> _Challenges_:
1 - From the diffusion CLI parameter reference, list every command-line flag it names, such as --diffusion-steps.
2 - Continue the diffusion CLI parameter reference, starting after its last sentence.

> _Extract to read_:
The diffusion CLI supports various parameters to control the generation process:

Core Diffusion Parameters

  • --diffusion-steps: Number of diffusion steps (default: 256)
  • --diffusion-algorithm: Algorithm for token selection
    • 0: ORIGIN - Token will be generated in a purely random order from https://arxiv.org/abs/2107.03006.
    • 1: ENTROPY_BASED - Entropy-based selection
    • 2: MARGIN_BASED - Margin-based selection
    • 3: RANDOM - Random selection
    • 4: CONFIDENCE_BASED - Confidence-based selection (default)
    • More documentation here https://github.com/DreamLM/Dream
  • --diffusion-visual: Enable live visualization during generation

Scheduling Parameters

Choose one of the following scheduling methods:

Timestep-based scheduling:

  • --diffusion-eps: Epsilon value for timestep scheduling (e.g., 0.001)

> _Source excerpt_:
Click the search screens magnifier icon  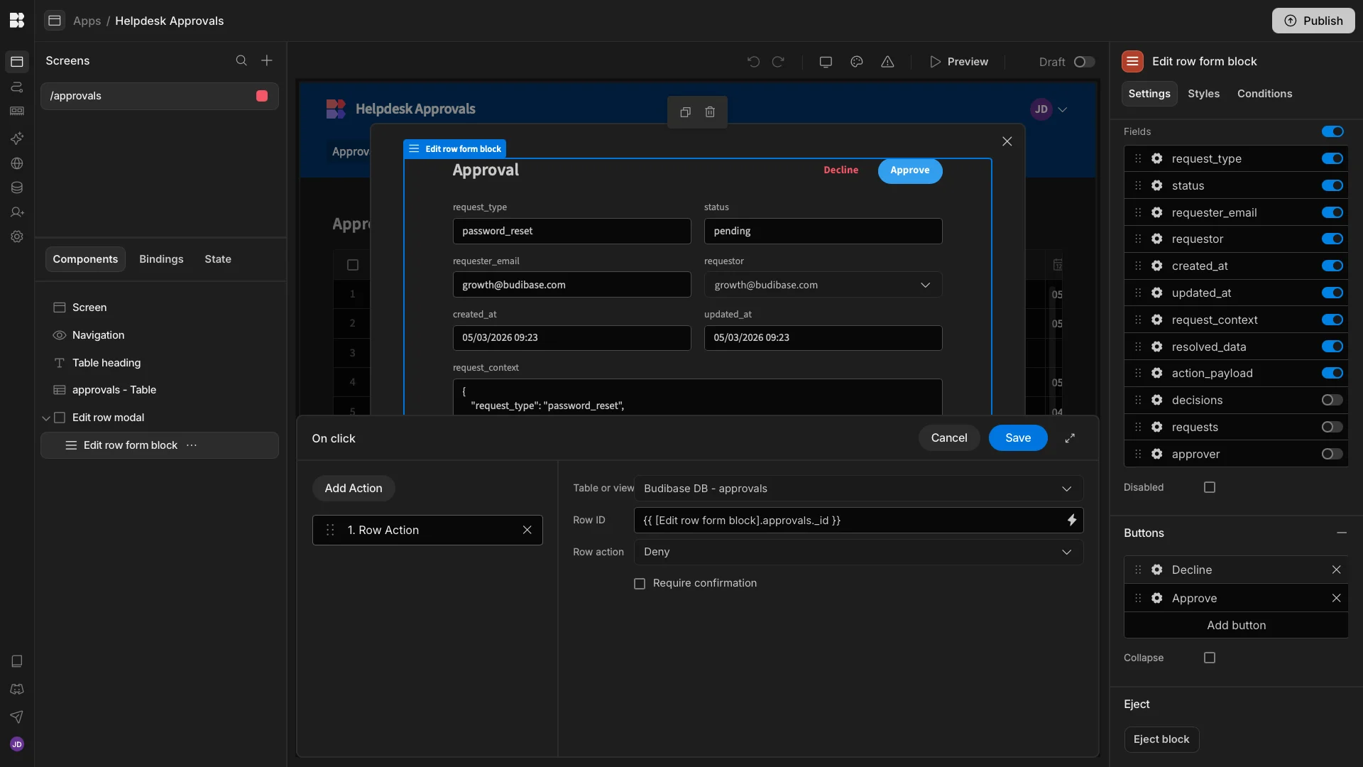coord(241,61)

> _Answers provided_:
1 -
--diffusion-steps
--diffusion-algorithm
--diffusion-visual
--diffusion-eps

2 -
Block-based scheduling:

  • --diffusion-block-length: Block size for block-based scheduling (e.g., 32)

Sampling Parameters

  • --temp: Temperature for sampling (0.0 = greedy/deterministic, higher = more random)
  • --top-k: Top-k filtering for sampling
  • --top-p: Top-p (nucleus) filtering for sampling
  • --seed: Random seed for reproducibility

Model Parameters

  • -m: Path to the GGUF model file
  • -p: Input prompt text
  • -ub: Maximum sequence length (ubatch size)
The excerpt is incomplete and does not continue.